In the most presidential of British elections, the leaked Labour manifesto did at least give some respite to the incessant ‘Theresa vs Jeremy’ narrative. Not that the ability and capability of the Prime Minister isn’t important – of course it is – but the introduction of policy, any policy, was a welcome change in setting out the platforms of the individual parties. And in making sure the election isn’t focused around the single issue of Brexit.
On Tuesday we had the official launch of Labour’s manifesto – although we’d seen much of it after a leak to the Daily Telegraph’s Kate McCann. Yesterday, then, we saw the launch of the Lib Dem’s manifesto. And then, the Tories will set out what they’re offering.

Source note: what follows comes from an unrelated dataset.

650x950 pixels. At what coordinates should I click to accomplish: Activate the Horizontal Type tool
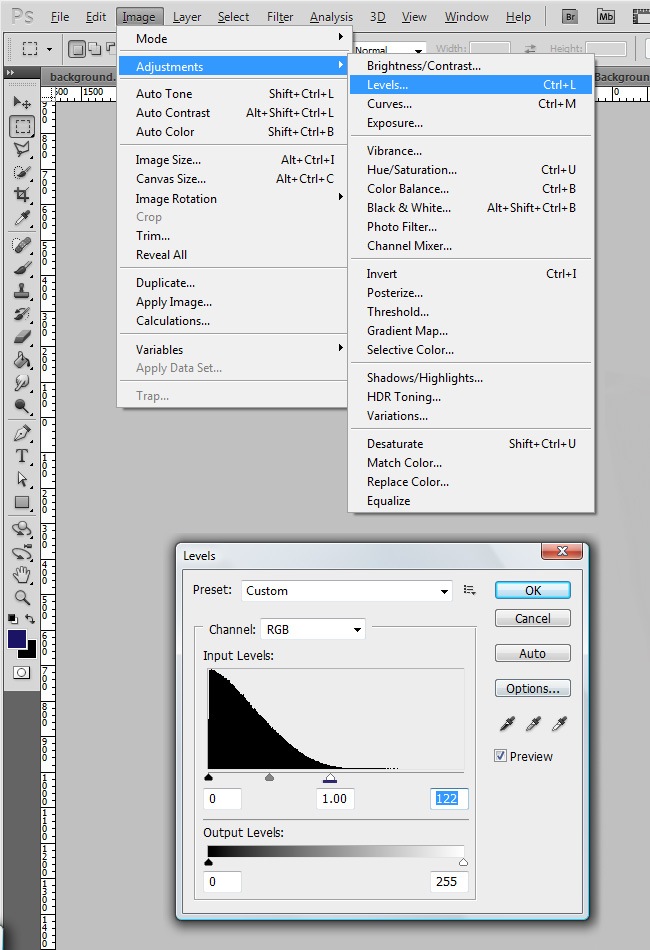tap(22, 456)
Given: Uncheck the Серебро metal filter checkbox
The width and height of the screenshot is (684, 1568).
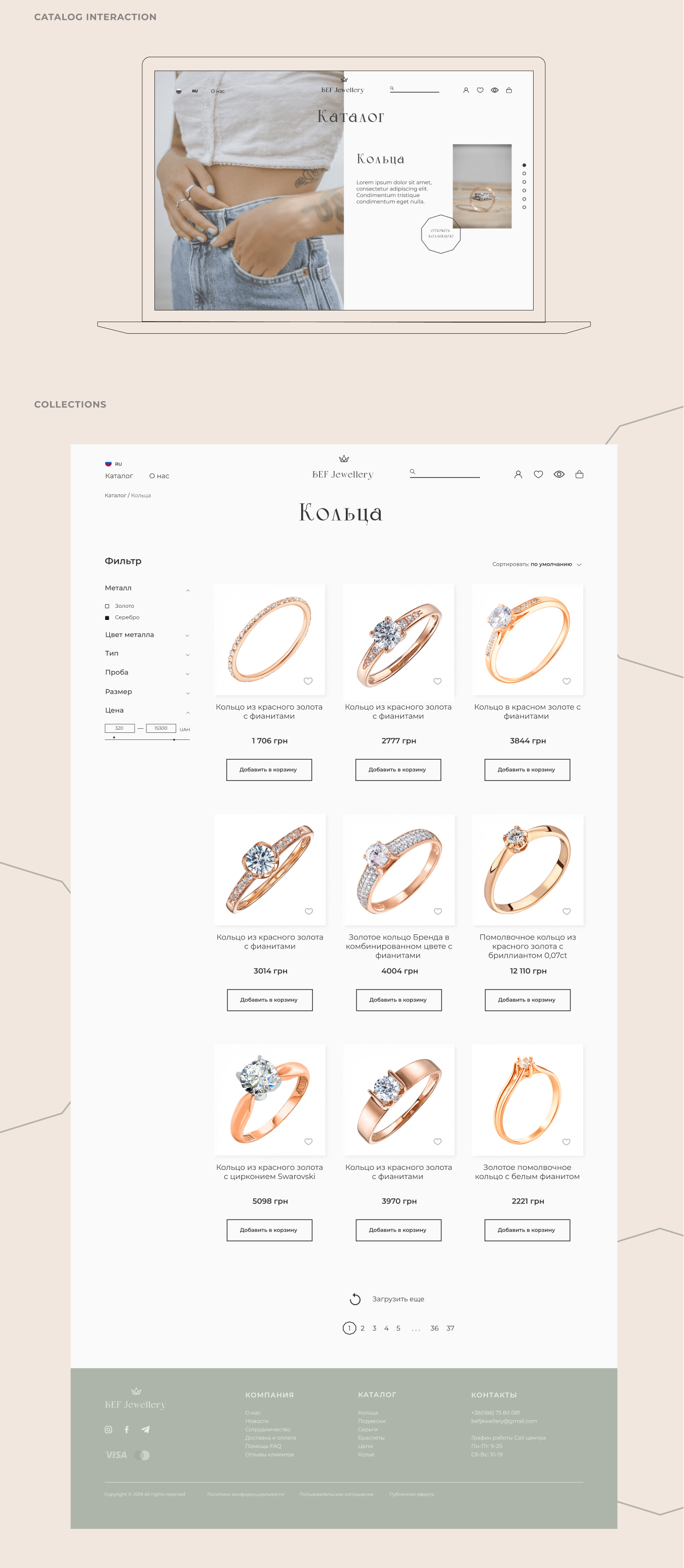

You could be forgiven thus far though for thinking it as some sort of great giveaway based on the published manifestos and the policies the various parties have endeavoured to trail in the media. But while the move from the personality contest to a compare/contrast of policy is welcome, numerous policy offerings have been almost immediately debunked. An energy cap, said the Tories. Prices will still rise, said experts. More money for the NHS, scrapped tuition fees, and nationalised industries, said Labour. The tax increases intended to pay for them might not yield the necessary return, said the Institute of Fiscal Studies. Now the Lib Dems manifesto includes ‘rent to own’ schemes to tackle home ownership and reduce the cost of bus passes for 16 to 21 year-olds. Meanwhile, Theresa May has suggested tolls on the Severn Bridge could be abolished.
All of these promises sound great in theory. The question is whether they can be achieved in practice.
The difficulty for the electorate is that, with just three weeks before polling day, so many of these policy pledges are designed to be attention and vote-grabbing soundbites. This makes the role of organisations such as the IFS all the more important – but also requires voters to interrogate the various party platforms to see what is a commitment, what is an aspiration, and what is entirely unrealistic.
In the longer-term, voters would benefit from a far more robust process of vetting and examining party manifesto content. There was brief discussion before the 2015 General Election of subjecting each of the main parties’ manifestos for analysis by the Office of Budget Responsibility – the government agency responsible for providing the Treasury with its official growth figures. At the time, the suggestion was swiftly dismissed on account of the resources required by the OBR to examine manifestos in detail. But, looking ahead to 2022, there is considerable merit in using the next five years (assuming the government of the day can wait that long before calling another election) to ensure the OBR has the resources it needs to perform that job.
Using what is an independent body to forensically examine the financial commitments being made by the main political parties would add a much needed and very welcome robustness to the election process. It would complement the important analysis undertaken by the likes of the IFS, but would enable voters to have far greater certainty that they’ll get the policies they’re voting for.